Вспышка от взрыва и грохот случились с разницей в более чем шесть секунд. Здесь и сейчас законы физики были, кажется, лишь условностью. А потом время понеслось вскачь… Резко вязкость пропала. Пелена барьера исчезла, перед тем концентрируясь в энергетические сгустки, падающие на траву неспешно, словно фосфор после подрыва фосфорной бомбы на высоте.

Это могло бы показаться завораживающим, удивительно красивым зрелищем, но я не стал досматривать. Почти сразу я уронил голову на землю, прижимаясь к траве, желая, чтобы ни я, ни мои товарищи не только не получили ранения от разрыва фугаса, но и остались без контузии. Я понимал, что уже скоро здесь начнётся сущий ад. Барьер рухнул, а значит, сюда немедленно полетит всё, что только умеет летать и взрываться, что есть в арсенале Красной Армии.

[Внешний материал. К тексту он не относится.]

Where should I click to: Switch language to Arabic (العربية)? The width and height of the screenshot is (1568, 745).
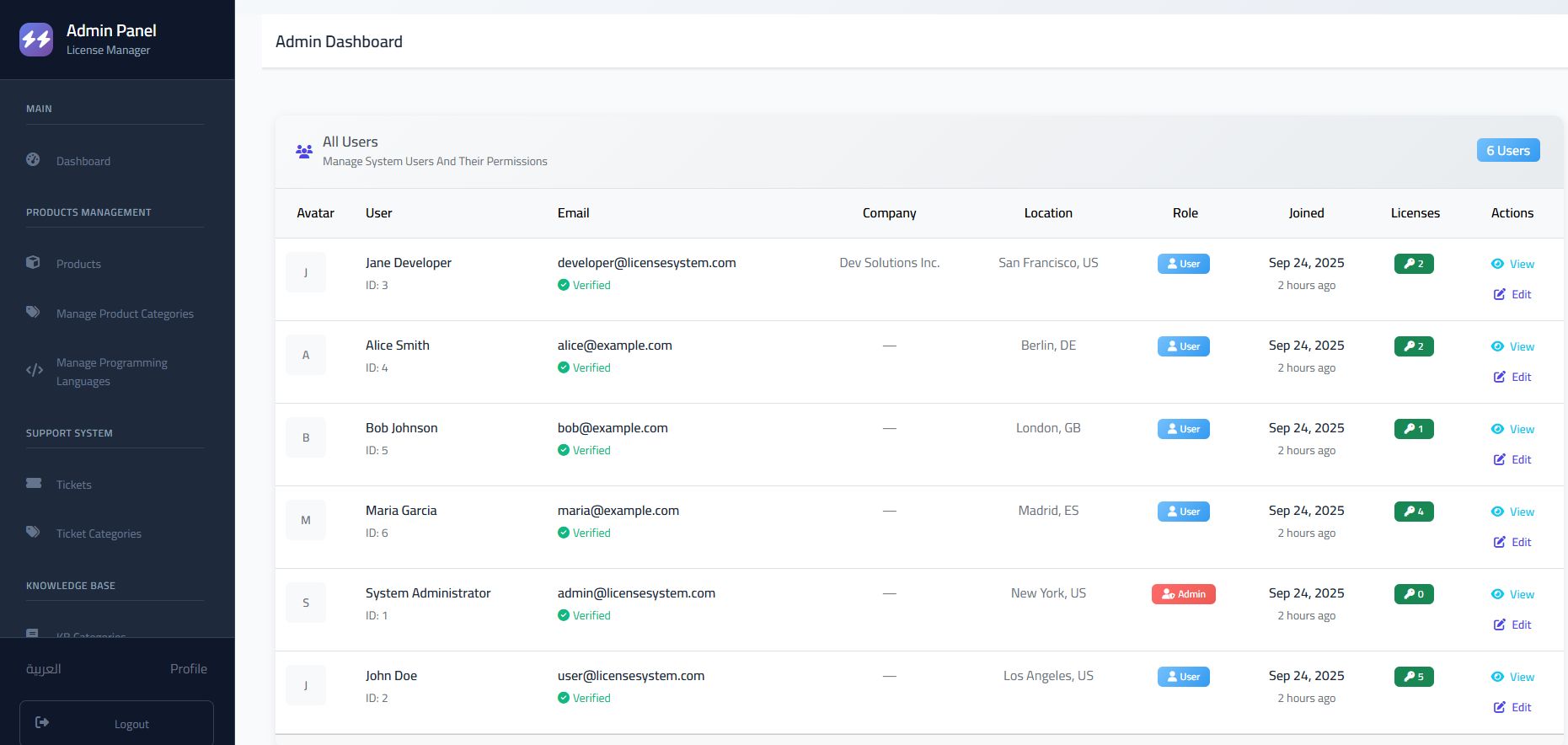coord(44,668)
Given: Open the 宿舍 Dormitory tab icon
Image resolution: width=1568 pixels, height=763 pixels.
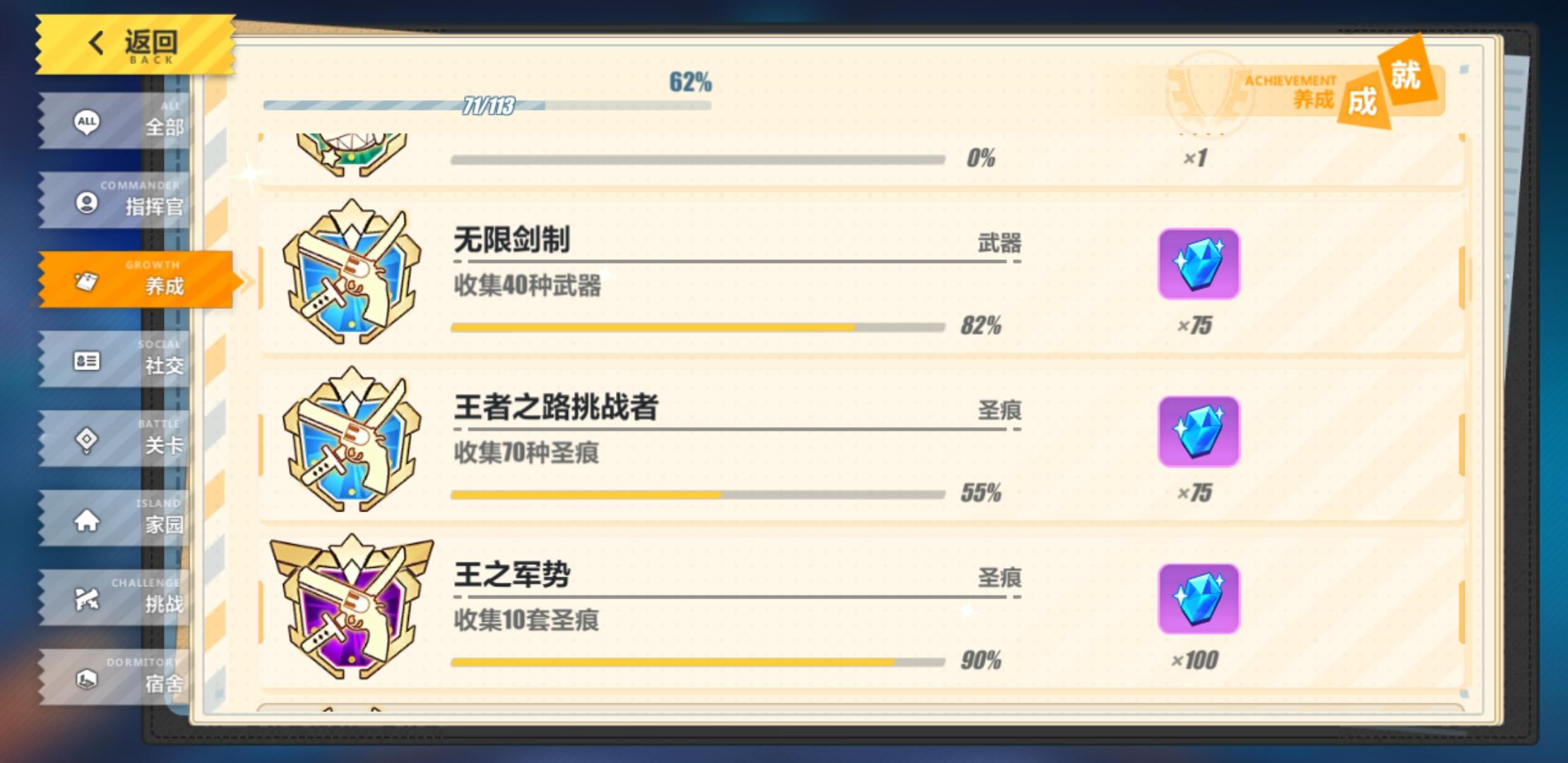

Но как скоро? Даже для полета снаряда нужно время, за которое может случиться непоправимое. И пока что наибольшую опасность представляют твари.

Я не только услышал свист приближающихся снарядов со стороны артиллерийских расчётов Красной Армии, я почувствовал опасность. Вжал голову в землю, стремясь практически врасти в нее, и, сжав руки в кулаки, со всей силы желал, чтобы вокруг нас образовался какой-нибудь кокон наподобие того самого барьера, который отделял Башню Дона от внешнего мира.

Наверное, это что-то психологическое — ожидать, что всё желаемое обязательно должно сбыться. Но над головой летели снаряды, свистели мины, и я лежал, зная — вот сейчас мою спину изрешетят многочисленные осколки. Я точно не из робкого десятка., но мы едва отразили атаку монстров, теперь же над нами нависла реальная опасность быть разорванным своим же, советским, снарядом. Хочешь не хочешь, а психика начинает давать сбой.

В небе послышался гул самолётов, и в голове возник образ заходящего на бомбардировку ИЛ-2. И всё ещё страшно давило на голову, ведь твари всё ещё здесь. И они пытались что-то сделать, не оставляли попыток влиять на меня, видно, не до конца осознавая, что время их существования закончилось. Именно существования, так как жизнь они закончили ровно тогда, когда насытились скверной.

— Бах, бах, бах, бах! — звуки взрывов заглушили даже нескончаемый вой сирены.

Всю эту мистику можно и нужно бить силой человеческой мысли, гением, который создал столь мощное оружие для убийства себе подобных и, как оказалось, не только себе подобных, но и тех тварей, которые лишь только обликом своим могут напоминать людей. Думая об этом, я нисколько не сомневался, что я — другой, я свой, я за человечество.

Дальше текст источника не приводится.